気が付いたら、私は知らない家の知らないベッドで寝ていて、周りには誰も居なかった。
窓の外から色んな声がするけど、体が重くて動けない。
頭ももやがかかったようにぼんやり重くて、喉も痛くて、でも誰も居ないから怖い…寂しい。

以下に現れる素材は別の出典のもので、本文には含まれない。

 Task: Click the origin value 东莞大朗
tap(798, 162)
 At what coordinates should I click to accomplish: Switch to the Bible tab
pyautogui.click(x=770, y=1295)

(ママ…パパ…お兄ちゃん、お姉ちゃん…ケイナ…マイナ…)
浮かんでくるのは昔死んだ家族の顔と目の前で失ったばかりの家族の姿
ふわふわで気持ち良くっていつもお腹に埋もれるように寝たちょっとキラキラ光る真っ白な姿、一緒に森を駆け抜けた姿が、徐々に紅く染まり黒く焼け焦げ、傷だらけになっていく。
「ぁ…ぁあ、あぁぁぁ…や、だ…いや!…」
逃げるように必死で頭を振っても消えてくれない。
声を出す度痛む喉を無視して悲鳴をあげそうになった時、ギュッと抱き締められる感触がした。
「よしよし、大丈夫…大丈夫…」
抱っこされて、頭や背中を撫でられて、聞き覚えのある声に目を開ける。
「サ、シャ、にぃ…」
「喉がガラガラだな、喋りにくいだろ、少し水飲もうな」
少し体を離した時にサシャ兄の顔が見えた。
サシャ兄はそのままベッド横の小さなテーブルから水を取り、そっと飲ませてくれる。
「街に入った辺りから意識が朦朧としてたから覚えてないだろ?
怪我とショックのせいで高い熱が出て、3日間寝込んでたんだよ」
「ねつ…」
「あぁ、心配した。まだ少し温かいが大分下がったようで良かったよ。」
落ち着かせるようにゆっくり撫でられると少し落ち着いてきた。
そのままギュウッとサシャ兄にしがみつき目を閉じる。
また、ケイナとマイナの血だらけの赤黒い姿が浮かんできて、サシャ兄の胸に頭をグリグリ擦り付けながら必死で閉じた目の端からじんわり涙が滲んでくる。
「大丈夫…大丈夫…我慢するな…泣いて良いんだよ…
どういう経緯かは分かんないが、大切な家族だったんだろ?
辛いよな? 悲しいよな? 我慢しないで全部涙にして流しちまえ。」
サシャ兄の言葉にどんどん涙が溢れてくる。